EXTRACTED MATERIAL section start

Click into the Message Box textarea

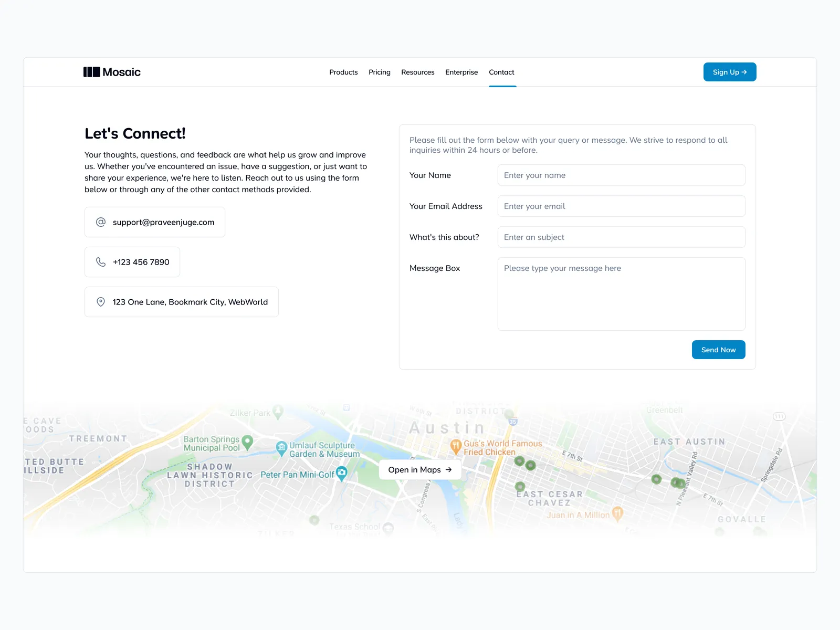point(621,294)
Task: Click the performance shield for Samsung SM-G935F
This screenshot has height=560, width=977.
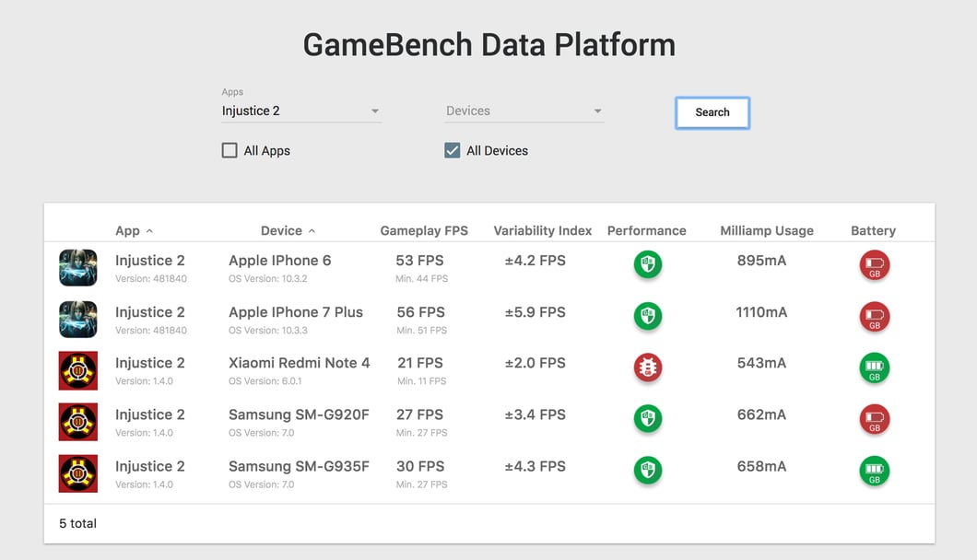Action: pyautogui.click(x=647, y=471)
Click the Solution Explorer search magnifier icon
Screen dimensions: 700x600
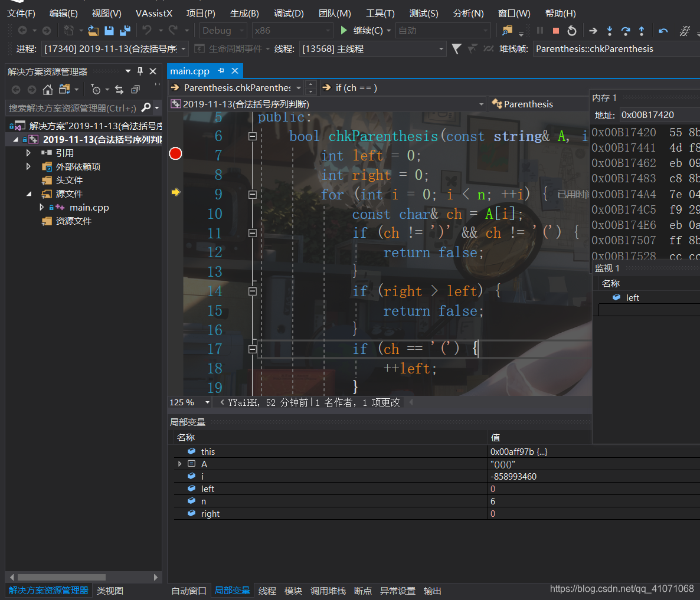tap(146, 108)
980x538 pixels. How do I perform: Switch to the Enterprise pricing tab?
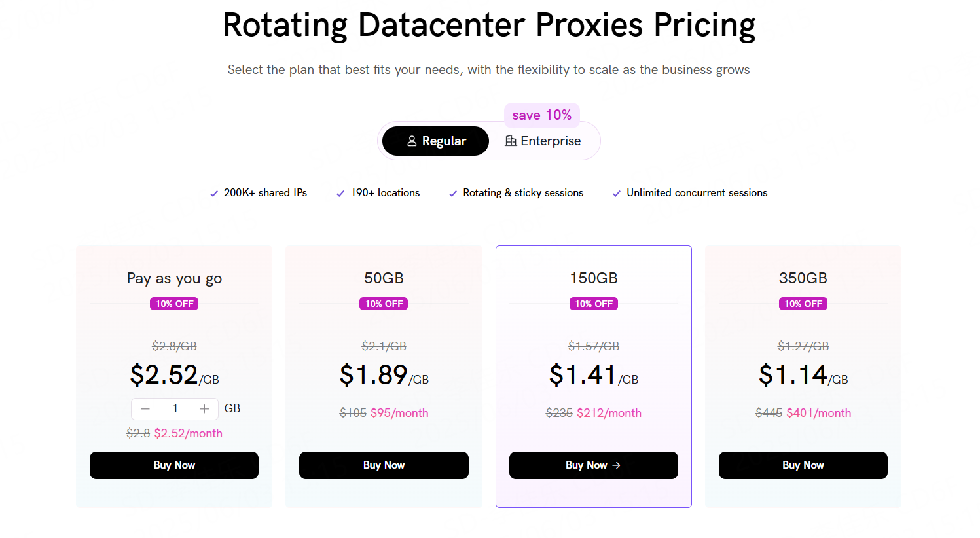tap(543, 141)
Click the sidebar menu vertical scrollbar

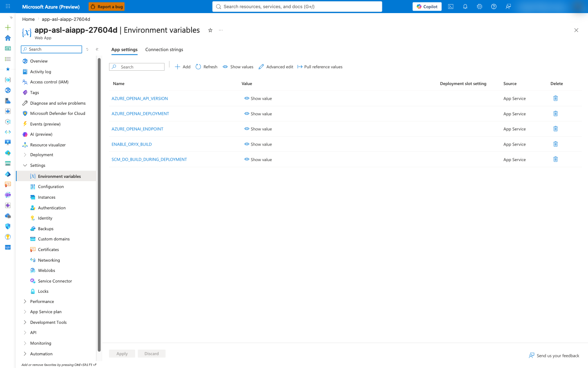tap(99, 204)

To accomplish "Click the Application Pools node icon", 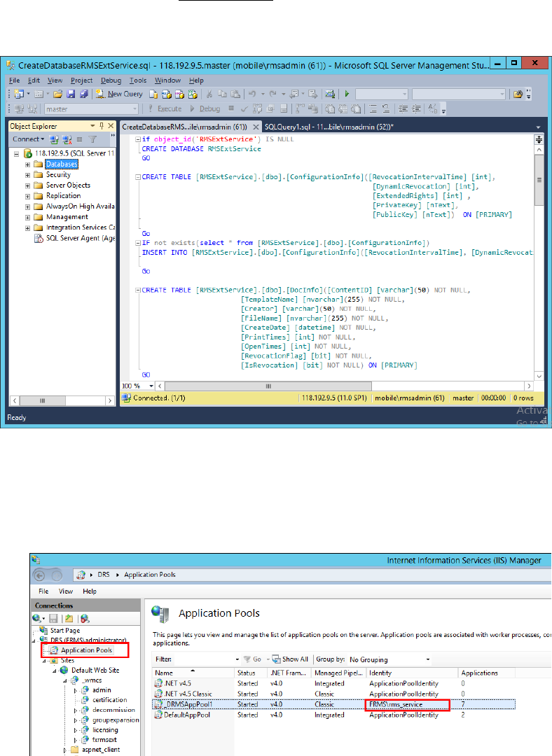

EXTRACTED MATERIAL section end

BRIEF :: Set down exactly and only the lines from the line that contains "Task: Click the" through the last line of the entries above, with both of those lines included and the pictures left out.

SOLUTION ::
Task: Click the performance shield for Samsung SM-G935F
This screenshot has height=560, width=977.
Action: pyautogui.click(x=647, y=471)
Click the Solution Explorer search magnifier icon
Screen dimensions: 700x600
tap(146, 108)
980x538 pixels. How do I perform: Switch to the Enterprise pricing tab?
tap(543, 141)
Click the sidebar menu vertical scrollbar

tap(99, 204)

To accomplish "Click the Application Pools node icon", 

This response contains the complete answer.